Tekst źródłowy |
# organizations who wished to learn to build a constructive en



## Tunia

I have another beautifully-constructed sentence... How would you translate into Polish the following:
 A practical workshop on how to work with the new European Parliament organized for EuroNGOs member organizations who wished to learn to build a constructive engagement with conservative Members of the European Parliament (MEPs) and to get acquainted with the new political realities of the European Parliament. 
Please help.
Tunia


----------



## Slovianka

Warsztaty nad praktycznymi aspektami współpracy z nowym Parlamentem Europejskim zorganizowane dla organizacji członkowskich EuroNGO, których celem jest nawiązanie konstruktywnych kontaktów z konserwatywnymi członkami PE oraz zapoznanie się z nowymi realiami politycznymi w PE.

Napisałam o tych "praktycznych aspektach" współpracy, bo myślę, że może chodzić o to, jakie wypełniać formularze, do kogo się zglaszać, itd. A warsztaty, jak z nazwy wynika, muszą być praktyczne.
Istnieje też niewielkie, ale rzeczywiste ryzyko,ze coś niewłaściwie zrozumiałam.


----------



## Tunia

Oto moje tlumaczenie:
Warsztat praktyczny o tym jak współpracować z nowym Parlamentem Europejskim zorganizowany dla organizacji członkowskich EuroNGO, ktore chiałyby nauczyć się budować konstruktywne porozumienie z konserwatywnymi Posłami do Parlamentu Europejskiego (MEPs) oraz zaznajomić się z nowymi realiami politycznymi Parlamentu Europejskiego. 
Twoje tlumaczenie brzmi bardzej 'fachowo'. Jednakże, wydaje mi sie ze te warsztaty sa DLA organizachi czlonkowskich EruoNGO a nie, że są organizowane PRZEZ te organizacje (mam nadzieje, że mnie rozumiesz ;p). Jak uważasz?
Serdecznie dziękuję za pomoc


----------



## Slovianka

Tak, właśnie zrozumiałam i zaraz poprawiłam w swoim poście . Myślę, że to bardzo dobre tłumaczenie. Dopiero teraz zauważyłam "organizowane dla organizacji", ale nie wiem, czy można to obejść. No i porozumienie zawsze chyba jest konstruktywne. Jak przyjdzie Ci coś do głowy, to zamienisz sobie najwyżej "konstruktywne" na coś innego.


----------



## Slovianka

P.S. Porozumienia mogą też być dla niektórych destrukcyjne (np. pakt Ribbentrop-Mołotow), czyli przynoszące szkodę. Więc w porządku. Na skutek zgrupowania pozytywnych określeń oraz optymistcznego wydźwięku, tekst wydaje się trącić trochę demagogią, chociaż jest tylko informacyjny. Prawdopodobnie jestem przewrażliwona.

Wymagania |
**a.** Odpowiedz krótko na pytania do wątku o tłumaczeniu zdania na polski:
(i) Z kim według tłumaczenia Slovianki organizacje członkowskie mają nawiązać konstruktywne kontakty?
(ii) Które porozumienie Slovianka podaje w dopisku P.S. jako przykład destrukcyjnego?
(iii) Które słowo Slovianka radzi ewentualnie zamienić na coś innego?
**b.** Zwróć dosłownie fragment wątku o tłumaczeniu zdania na polski, który zaczyna się od słów „Twoje tlumaczenie brzmi”, a kończy na „rozumiesz ;p). Jak uważasz?”.

Blok danych |
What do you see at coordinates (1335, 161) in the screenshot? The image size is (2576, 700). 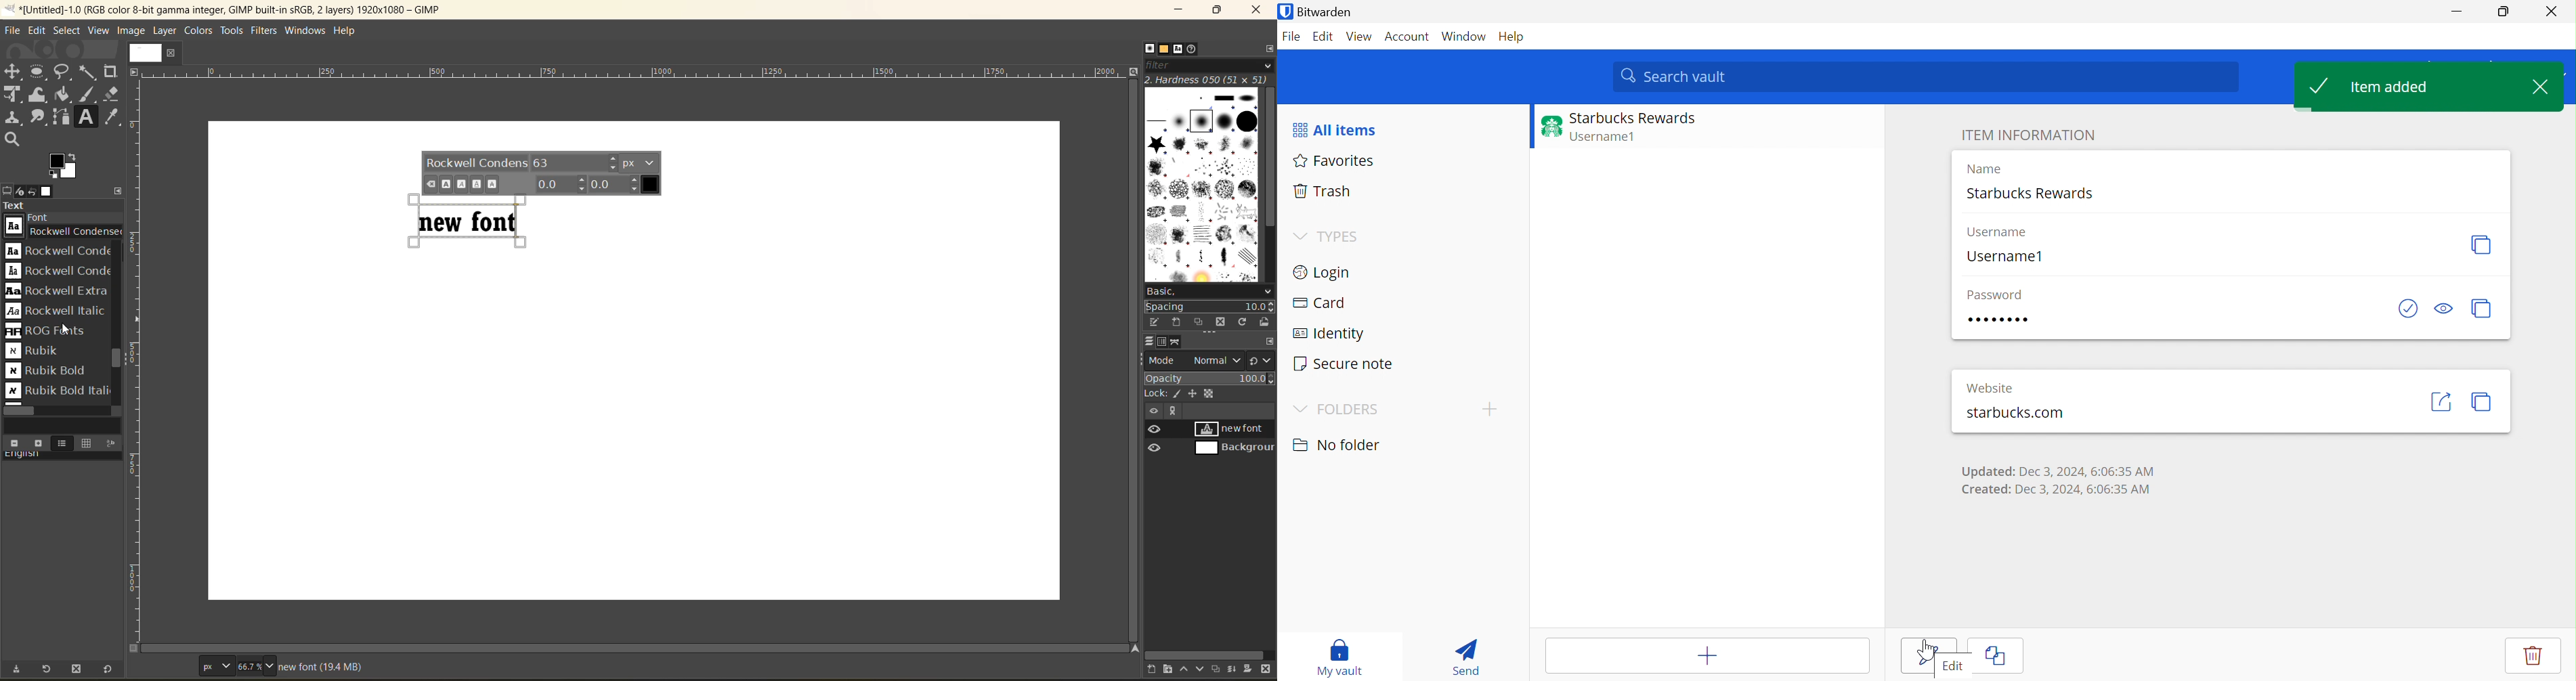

Odpowiedzi do zadań |
**a.**
(i) Z konserwatywnymi członkami PE.
(ii) Pakt Ribbentrop-Mołotow.
(iii) „konstruktywne”

**b.**
Twoje tlumaczenie brzmi bardzej 'fachowo'. Jednakże, wydaje mi sie ze te warsztaty sa DLA organizachi czlonkowskich EruoNGO a nie, że są organizowane PRZEZ te organizacje (mam nadzieje, że mnie rozumiesz ;p). Jak uważasz?